Used to evaluate the level/degree of confidence about average rating, in natural language, used to draw the ribbon of Rating line based on RatingDP.

Procedure:

  • RatingDP means the number of votes on a specific VN (could be NA/0). We assume higher RatingDP has higher level of confidence
  • Find the lowest and highest count of RatingDPP (e.g. 0 and 20000, divide the interval into several exponentially growing small intervals (such as 0-32, 33-128, 129-496 and so on), record the interval in which each row of RatingDP is located and the base of the corresponding index
  • The upper and lower limits of ribbon are $\text{Rating} \pm \log(\text{Base})$

Relevant R code:

# Calculate vote "confidence index"
# Based on dumb average & MY faulty assumption
data <- data %>%
  mutate(
    confidence_index = cut(RatingDP,
      # Break data into several groups
      breaks = c(0, 32, 128, 500, 1200, 3000, 6000, 20000),
      include.lowest = TRUE
    ),
    # Use the exponent of e as base
    Base = exp(1)^as.numeric(confidence_index),
    # Define limits
    ymin = Rating - log(Base),
    ymax = Rating + log(Base)
  )

Now we just need to draw the ribbon with some transparency. It took me a while to figure out the proper alpha value and realize that I need aes stats first to construct aesthetic mappings:

# Add confidence index (NOT that CI aka. confidence intervals)
geom_ribbon(
  data = data, aes(
    x = `Start date`,
    ymin = ymin, ymax = ymax,
    fill = "Confidence Index"
  ),
  alpha = 0.3
) +

This is fairly naive, I know. It’s just a very little experiment to test the theory myself.

Besides those #Issues I mentioned above, I would probably improve it by setting only upper or lower limit if VNDB average Rating is larger/smaller than my personal vote. For now the ribbon would be really extreme if RatingDP is too large (which results in a larger log(Base)).

Also, it does not reflect my preference (i.e. not considering Vote as a variable).
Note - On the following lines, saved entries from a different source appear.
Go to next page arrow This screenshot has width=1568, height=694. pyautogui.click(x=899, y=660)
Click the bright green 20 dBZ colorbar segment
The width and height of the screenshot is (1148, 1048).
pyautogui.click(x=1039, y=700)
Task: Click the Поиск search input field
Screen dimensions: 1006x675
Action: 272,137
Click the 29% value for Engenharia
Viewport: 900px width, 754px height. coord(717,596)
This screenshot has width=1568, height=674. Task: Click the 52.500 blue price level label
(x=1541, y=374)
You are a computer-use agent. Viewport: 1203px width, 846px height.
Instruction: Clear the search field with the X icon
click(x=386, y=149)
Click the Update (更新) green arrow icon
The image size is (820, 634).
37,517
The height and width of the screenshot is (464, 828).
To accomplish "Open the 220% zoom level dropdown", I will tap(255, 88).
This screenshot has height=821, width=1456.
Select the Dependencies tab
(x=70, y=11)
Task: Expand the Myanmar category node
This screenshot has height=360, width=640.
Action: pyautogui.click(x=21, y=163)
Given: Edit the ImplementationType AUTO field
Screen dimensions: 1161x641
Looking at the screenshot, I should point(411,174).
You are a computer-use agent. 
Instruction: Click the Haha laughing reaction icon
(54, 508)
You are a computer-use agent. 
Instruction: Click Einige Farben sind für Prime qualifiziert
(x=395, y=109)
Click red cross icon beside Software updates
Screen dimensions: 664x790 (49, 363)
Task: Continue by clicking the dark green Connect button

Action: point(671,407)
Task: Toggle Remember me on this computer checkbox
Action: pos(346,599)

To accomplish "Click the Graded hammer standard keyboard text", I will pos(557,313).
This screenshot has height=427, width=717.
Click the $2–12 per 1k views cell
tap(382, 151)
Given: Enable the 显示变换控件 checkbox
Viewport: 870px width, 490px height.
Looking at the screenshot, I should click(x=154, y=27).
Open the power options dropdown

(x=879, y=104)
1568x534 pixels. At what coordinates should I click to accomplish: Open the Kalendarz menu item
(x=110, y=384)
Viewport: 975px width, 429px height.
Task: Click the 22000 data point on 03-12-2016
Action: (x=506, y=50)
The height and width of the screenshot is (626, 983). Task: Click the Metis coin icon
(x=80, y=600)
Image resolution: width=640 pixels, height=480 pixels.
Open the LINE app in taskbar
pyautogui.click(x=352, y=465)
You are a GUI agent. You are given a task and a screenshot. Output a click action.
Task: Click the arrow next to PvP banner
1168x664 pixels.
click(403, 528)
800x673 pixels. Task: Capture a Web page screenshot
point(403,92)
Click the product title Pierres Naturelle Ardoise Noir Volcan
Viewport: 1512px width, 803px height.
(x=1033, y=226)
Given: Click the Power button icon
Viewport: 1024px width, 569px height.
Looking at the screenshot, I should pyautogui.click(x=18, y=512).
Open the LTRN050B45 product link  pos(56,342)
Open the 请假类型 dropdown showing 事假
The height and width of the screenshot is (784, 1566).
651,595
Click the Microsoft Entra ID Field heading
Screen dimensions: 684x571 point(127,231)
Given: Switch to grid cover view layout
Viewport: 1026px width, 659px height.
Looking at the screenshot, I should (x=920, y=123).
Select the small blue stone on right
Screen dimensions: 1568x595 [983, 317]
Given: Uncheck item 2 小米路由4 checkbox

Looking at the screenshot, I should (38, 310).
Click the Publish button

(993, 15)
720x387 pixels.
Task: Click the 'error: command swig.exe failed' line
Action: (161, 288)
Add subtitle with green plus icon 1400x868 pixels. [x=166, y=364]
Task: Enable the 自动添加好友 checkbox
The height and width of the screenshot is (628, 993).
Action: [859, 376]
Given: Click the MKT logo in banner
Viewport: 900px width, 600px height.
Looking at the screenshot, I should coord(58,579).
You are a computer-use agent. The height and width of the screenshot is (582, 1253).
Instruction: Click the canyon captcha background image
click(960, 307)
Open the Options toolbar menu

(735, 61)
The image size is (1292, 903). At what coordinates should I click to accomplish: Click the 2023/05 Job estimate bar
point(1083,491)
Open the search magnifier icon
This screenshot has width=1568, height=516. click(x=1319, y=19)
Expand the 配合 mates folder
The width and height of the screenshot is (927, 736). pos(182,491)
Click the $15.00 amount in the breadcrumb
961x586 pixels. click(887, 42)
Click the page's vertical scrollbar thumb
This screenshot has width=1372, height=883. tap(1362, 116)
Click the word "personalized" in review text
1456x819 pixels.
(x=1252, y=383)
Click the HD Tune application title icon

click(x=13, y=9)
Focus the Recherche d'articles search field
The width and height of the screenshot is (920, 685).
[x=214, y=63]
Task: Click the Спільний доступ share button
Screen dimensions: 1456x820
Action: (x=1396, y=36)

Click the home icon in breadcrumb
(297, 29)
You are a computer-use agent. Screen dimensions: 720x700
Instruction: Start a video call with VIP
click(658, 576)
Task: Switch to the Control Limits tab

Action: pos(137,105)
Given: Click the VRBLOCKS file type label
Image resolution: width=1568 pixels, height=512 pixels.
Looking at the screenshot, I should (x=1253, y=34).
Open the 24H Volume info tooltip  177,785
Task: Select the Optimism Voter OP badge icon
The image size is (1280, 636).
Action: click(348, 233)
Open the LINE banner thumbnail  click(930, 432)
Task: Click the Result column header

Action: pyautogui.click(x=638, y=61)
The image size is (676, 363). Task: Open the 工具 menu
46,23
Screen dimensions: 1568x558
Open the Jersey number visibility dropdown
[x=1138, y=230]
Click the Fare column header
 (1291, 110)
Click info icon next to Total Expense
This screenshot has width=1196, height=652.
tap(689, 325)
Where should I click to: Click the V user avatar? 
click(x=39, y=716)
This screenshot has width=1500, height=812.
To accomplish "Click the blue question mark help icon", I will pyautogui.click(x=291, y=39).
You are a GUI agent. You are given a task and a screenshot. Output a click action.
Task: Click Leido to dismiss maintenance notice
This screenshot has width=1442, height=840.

If I give a highly acclaimed VN low vote like Utawarerumono: Mask of Deception (うたわれるもの 偽りの仮面) and Majikoi! Love Me Seriously!! (真剣で私に恋しなさい!), and the contrary like Comic Party (こみっくパーティー), I want it shown apparently.

More Ranking Theories

It occurs to me that VNDB uses an algorithm called Bayesian Personalized Ranking (abbr. BPR) a few days after I implemented Confidence Index. So I whoogled it and read a few related papers and real life implementation like IMDB. Random resources I referred to:

Confidence Index Revisited

Although I was studying BPR theories, what I want to do is in fact average estimation curve based on an extension of Laplace smoothing I mentioned in #Ranking Theories:

  • TotalDP is simply a sum of DP, TotalScore is the weighted total score (which means nothing)
  • TotalAvg = weighted average = 1 / index = n / (n * index) ($n = \log(\text{Base})$ I mentioned above)
  • $\frac{1}{\text{RatingDPIndex}} = \frac{\text{Rating} \times \text{RatingDP}}{\text{RatingDP}}$
  • $\text{NewRating} = \frac{n + \text{Rating} \times \text{RatingDP}}{n \times \text{index} + \text{RatingDP}} \simeq \frac{1 + 1}{\text{index} + \text{RatingDPIndex}} \neq \frac{\text{TotalScore} + \text{Rating} \times \text{RatingDP}}{\text{TotalDP} + \text{RatingDP}}$
  • Finally draw the NewRating curve (compare it w/ VNDB Bayesian Rating?)

I have not implemented it as I still don’t think it’s accurate enough. However, the theoretical work is done for now.

Postscript

There are many more things I wish to do but do not have the time in R. And I’m kind of awkward when I find out that VNStat seems to provide similar function already, although I never manage to visit the site as it just loads forever in my browser.

You can find all the scripts in VNDB the repo. Learning R and writing this post really takes me a lot of time so I would not expect a similar experience any time soon. However, the journey (note the reference to description) of ggplot2, tidyverse and R in general makes me again become enthusiastic about programming and future, so far so good.